Carving – sztuka artystycznego wycinania fantazyjnych wzorów w warzywach i owocach. Kilka wieków temu, tajscy mistrzowie kuchni podawali w ten sposób przygotowywane owoce i warzywa wyłącznie swoim władcom. Sztuka ta objęta była wielką tajemnicą i pilnie strzeżona, aby nie wydostała się poza mury pałacu. Po wielu latach carving i rozprzestrzenił się na całą Tajlandię i część Azji. Następnie w skutek migracji ludności, przedostał się na inne kontynenty, aż w końcu parę lat temu dotarł także do Polski.

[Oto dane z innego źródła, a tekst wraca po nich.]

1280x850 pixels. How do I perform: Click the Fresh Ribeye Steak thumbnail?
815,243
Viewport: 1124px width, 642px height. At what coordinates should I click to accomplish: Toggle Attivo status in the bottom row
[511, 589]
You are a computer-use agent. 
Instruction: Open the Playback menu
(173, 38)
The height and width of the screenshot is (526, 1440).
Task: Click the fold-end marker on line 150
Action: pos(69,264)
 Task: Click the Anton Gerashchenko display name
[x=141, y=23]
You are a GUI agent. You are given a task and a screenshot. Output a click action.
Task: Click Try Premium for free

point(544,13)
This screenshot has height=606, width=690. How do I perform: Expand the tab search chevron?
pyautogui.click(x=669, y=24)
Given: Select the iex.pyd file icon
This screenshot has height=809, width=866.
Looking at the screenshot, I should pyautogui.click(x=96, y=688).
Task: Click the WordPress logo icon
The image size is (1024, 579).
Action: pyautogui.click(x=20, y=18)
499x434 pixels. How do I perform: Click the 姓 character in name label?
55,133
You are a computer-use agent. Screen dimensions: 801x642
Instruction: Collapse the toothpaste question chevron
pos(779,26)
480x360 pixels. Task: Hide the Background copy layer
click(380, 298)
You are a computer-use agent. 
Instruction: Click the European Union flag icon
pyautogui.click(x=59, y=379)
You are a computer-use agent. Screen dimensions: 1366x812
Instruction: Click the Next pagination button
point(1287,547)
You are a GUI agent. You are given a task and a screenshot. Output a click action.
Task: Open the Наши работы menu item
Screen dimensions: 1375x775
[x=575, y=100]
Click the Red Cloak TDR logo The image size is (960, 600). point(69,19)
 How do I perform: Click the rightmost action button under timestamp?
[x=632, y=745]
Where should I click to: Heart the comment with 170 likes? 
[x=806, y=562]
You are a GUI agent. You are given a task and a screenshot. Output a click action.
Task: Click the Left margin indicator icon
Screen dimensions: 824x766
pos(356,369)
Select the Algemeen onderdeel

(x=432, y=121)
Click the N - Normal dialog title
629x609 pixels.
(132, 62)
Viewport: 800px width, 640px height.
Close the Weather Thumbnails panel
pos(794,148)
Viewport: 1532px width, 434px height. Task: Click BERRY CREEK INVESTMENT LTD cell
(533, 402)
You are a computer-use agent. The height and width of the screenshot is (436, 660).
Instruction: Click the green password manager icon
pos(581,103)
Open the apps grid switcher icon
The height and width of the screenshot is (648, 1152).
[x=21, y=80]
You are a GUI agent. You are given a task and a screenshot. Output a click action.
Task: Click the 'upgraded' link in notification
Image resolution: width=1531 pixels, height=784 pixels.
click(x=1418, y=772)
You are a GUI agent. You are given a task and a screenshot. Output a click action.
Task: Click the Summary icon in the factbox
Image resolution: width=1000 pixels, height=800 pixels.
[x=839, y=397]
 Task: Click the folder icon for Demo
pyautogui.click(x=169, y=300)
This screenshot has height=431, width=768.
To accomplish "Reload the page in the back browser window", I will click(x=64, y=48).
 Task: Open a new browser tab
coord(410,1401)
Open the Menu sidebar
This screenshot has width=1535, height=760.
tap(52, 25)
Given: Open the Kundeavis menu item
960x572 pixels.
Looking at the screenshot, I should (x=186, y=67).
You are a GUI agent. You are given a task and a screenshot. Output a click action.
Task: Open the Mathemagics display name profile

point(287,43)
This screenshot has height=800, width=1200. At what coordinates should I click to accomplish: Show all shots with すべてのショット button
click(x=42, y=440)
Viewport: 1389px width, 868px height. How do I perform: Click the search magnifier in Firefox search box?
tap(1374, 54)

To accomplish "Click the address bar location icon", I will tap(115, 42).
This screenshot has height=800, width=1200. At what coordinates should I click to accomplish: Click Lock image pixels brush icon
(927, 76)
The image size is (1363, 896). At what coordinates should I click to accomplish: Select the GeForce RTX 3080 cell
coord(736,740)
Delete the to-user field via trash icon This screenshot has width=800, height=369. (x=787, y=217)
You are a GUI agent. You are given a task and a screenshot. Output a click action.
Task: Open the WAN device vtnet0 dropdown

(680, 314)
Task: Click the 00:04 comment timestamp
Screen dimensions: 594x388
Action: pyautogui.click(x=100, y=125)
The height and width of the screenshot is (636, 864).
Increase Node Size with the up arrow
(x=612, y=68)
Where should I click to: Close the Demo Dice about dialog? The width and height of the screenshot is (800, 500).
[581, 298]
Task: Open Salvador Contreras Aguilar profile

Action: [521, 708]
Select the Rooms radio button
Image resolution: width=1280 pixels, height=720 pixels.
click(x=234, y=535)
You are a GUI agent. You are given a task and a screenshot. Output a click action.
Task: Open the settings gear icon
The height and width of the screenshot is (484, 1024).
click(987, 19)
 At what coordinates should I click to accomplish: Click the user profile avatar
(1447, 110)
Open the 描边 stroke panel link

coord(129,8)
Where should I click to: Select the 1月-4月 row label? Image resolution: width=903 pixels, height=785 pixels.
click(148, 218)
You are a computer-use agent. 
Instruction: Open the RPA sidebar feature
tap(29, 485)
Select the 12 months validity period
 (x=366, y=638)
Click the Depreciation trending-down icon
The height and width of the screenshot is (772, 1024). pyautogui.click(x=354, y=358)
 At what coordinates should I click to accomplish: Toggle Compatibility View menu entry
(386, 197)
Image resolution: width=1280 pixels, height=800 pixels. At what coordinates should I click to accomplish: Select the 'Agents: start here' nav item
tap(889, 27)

Moja przygoda z carvingiem rozpoczęła się w 2006roku.
Dostałam wtedy w prezencie dwie książki LUDKA PROCHAZKI „Wyczarowane z owoców” i „Wyczarowane z warzyw”. Godzinami przeglądałam lektury, nie wychodząc z podziwu, a jednocześnie ucząc się na pamięć tej pięknej sztuki. Pracując parę lat w zawodzie kucharz, starałam się zaskakiwać Gości nie tylko smakiem serwowanych dań ale także stroną wizualną, jaką jest dekoracja dań. Już wtedy była to moja pasja, mimo, że tajników carvingu jeszcze nie znałam.
W końcu zapisałam się na szkolenie carvingu najpierw pierwszego a później drugiego i trzeciego stopnia. W krótkim czasie znalazły się okazje do pokazów, pierwszych poważnych zleceń, zarówno od firm jak i restauracji, hoteli, a także osób prywatnych. W wolnych chwilach poszukuję wszelkich informacji o carvingu i ludziach najlepszych w swojej dziedzinie zajmujących się tą sztuką . Obecnie z kilkoma współpracuję.
Początki bywają trudne, ale wszystko zależy od efektywnej praktyki. Czym więcej zrobimy dekoracji, tym nasze prace wykonywane są w krótszym czasie i z lepszym efektem.
Trening i ciężka praca czyni mistrza…, stale ćwiczę swoje umiejętności, a poprzez prowadzenie szkoleń mam okazje podpatrywać innych, równie utalentowanych jak i ukierunkowywać wschodzące talenty.
Największą mobilizację stanowi zachwyt i podziw drugiej osoby. Nie ma nic wspanialszego niż możliwość połączenia pasji z pracą i wykonywanie jej z czystą przyjemnością, a ponieważ wychodzi prosto z serca, efekty można zobaczyć na prezentowanych zdjęciach..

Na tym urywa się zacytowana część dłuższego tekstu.